> Excerpt to read
━━━

Sunday, March 30, 2008

just some thoughts

I guess this is turning into my Sunday insights. I've actually been thinking about this more than today, but when I heard a talk today at church it just got me thinking even more. In the scriptures it talks about putting on the shield of faith to quench the "fiery darts of the wicked." In this talk today, the speaker pointed out that they are fiery darts. Why do they have to be "fiery?" She went on to answer this question. Fiery darts, as opposed to those not fiery, do more long-lasting damage. They don't just pierce you- they burn and damage. These fiery darts are what Satan is throwing at us. She went on to give an excellent talk about how to protect ourselves and our homes against these fiery darts of the adversary.
So I was thinking about what kinds of darts I was allowing to get past my shield of faith. I'm solid on chastity and good at not letting bad things come in through the TV or entertainment. But I think how Satan gets after me is through pride. I don't know about you, but one thing I'm constantly struggling with is my desire for worldly things- "stuff." I find myself wanting more, wishing I had this or that, comparing myself with others. And sometimes I lose focus of what's really important to me. How do we get out of this mindset of always wanting and trying to acquire more stuff?
Alex and I have really been struggling with this. We have chosen a career that makes significantly less money than he could be making. At any time, he could drop what he's doing now and take a job where his salary would be doubled. Our health insurance would be paid for, we'd have some flexibility financially, we could buy a new car, some nice things, etc. So why don't we do that? What's holding us back? I'm not sure, but we do feel like we're where we should be right now, the right place at the right time. We try to think about what's best for Nathan and Jared. But I can't help thinking that we could have more money, more stuff, that life could be more comfortable. I have to keep reminding myself that money doesn't make you happy. I'm trying now to pray that I will be content and grateful for the things we have.

2 comments:

Alabama Apples said...

Soccer Queen! I have to hand it to you...I don't think coaching a peewee team is something I could do!! Hooray for an evening out! Those are FEW and FAR in between for us. I also really enjoyed your thoughts. I have never thought about the word fiery...I am so glad Kit has found a job he enjoys, but the lack of funds is sometimes overwhelming. We are fine, and I try to remember that fine is really GREAT. You know? Even if I need to start buying Christmas in July...things are just that, things. Thank you for your musings. It is nice to know what the Lord wants of us, but sometimes knowing can be hard too when it isn't what you might choose for yourself! Again, thank you for your thoughts.

hollase said...

We had the money...big city lawyer money. It isn't worth it. Why do you think Keith quit that job to go back to school and get a PhD. Granted, we don't have kids, but we have massive medical bills. Life is too short--Alex needs to do what makes him happy. Again, we found out it wasn't money!

━━━

> Activity list
1/ Translate this sentence from the blog post into Spanish: "I have to keep reminding myself that money doesn't make you happy."
2/ Repeat everything in the blog post from "Alabama Apples said..." down to "for your thoughts.", word for word.
The entries come from a different source than the blog post.

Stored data

━━━

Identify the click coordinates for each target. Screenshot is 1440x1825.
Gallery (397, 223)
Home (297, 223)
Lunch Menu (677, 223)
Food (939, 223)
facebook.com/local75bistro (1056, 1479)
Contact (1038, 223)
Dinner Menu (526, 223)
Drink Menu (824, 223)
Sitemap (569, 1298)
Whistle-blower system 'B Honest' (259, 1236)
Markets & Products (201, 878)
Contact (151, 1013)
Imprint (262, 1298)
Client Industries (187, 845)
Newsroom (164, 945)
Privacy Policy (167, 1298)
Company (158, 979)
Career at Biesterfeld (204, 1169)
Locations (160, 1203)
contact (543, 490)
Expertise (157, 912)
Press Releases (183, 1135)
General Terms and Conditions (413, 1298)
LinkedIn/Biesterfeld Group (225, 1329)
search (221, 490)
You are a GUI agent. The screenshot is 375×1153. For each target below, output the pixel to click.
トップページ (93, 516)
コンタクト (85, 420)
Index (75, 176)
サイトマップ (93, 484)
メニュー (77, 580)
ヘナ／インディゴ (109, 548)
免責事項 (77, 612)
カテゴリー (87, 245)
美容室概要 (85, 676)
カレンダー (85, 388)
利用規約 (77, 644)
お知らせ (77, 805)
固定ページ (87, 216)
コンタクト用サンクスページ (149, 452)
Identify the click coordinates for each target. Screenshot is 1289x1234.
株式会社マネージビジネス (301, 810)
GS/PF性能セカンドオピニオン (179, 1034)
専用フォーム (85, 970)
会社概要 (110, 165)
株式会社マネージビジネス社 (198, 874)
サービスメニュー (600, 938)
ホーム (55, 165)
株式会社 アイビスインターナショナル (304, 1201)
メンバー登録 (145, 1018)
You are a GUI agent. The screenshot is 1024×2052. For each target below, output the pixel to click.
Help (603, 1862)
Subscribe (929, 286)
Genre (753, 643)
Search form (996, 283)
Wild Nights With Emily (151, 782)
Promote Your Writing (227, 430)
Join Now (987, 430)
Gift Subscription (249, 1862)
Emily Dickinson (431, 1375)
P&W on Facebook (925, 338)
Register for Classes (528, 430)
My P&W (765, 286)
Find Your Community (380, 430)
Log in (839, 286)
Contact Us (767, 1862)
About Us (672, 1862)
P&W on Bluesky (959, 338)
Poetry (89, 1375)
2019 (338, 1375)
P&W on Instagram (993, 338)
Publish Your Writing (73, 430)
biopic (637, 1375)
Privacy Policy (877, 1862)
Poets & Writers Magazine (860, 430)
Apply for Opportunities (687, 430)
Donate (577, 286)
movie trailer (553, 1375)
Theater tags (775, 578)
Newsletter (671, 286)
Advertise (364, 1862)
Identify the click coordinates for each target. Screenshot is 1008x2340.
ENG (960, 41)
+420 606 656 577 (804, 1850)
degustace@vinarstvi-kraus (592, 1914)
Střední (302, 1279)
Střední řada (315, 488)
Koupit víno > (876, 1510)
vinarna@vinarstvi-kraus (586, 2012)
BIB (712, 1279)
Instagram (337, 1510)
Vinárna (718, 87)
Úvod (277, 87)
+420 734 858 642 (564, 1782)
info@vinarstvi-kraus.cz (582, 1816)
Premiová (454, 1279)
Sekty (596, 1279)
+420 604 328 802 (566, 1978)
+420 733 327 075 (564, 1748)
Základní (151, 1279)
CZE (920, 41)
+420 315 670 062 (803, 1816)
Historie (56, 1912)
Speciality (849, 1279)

━━━

> Exercise responses
1/ Tengo que seguir recordándome que el dinero no te hace feliz.

2/
Alabama Apples said...

Soccer Queen! I have to hand it to you...I don't think coaching a peewee team is something I could do!! Hooray for an evening out! Those are FEW and FAR in between for us. I also really enjoyed your thoughts. I have never thought about the word fiery...I am so glad Kit has found a job he enjoys, but the lack of funds is sometimes overwhelming. We are fine, and I try to remember that fine is really GREAT. You know? Even if I need to start buying Christmas in July...things are just that, things. Thank you for your musings. It is nice to know what the Lord wants of us, but sometimes knowing can be hard too when it isn't what you might choose for yourself! Again, thank you for your thoughts.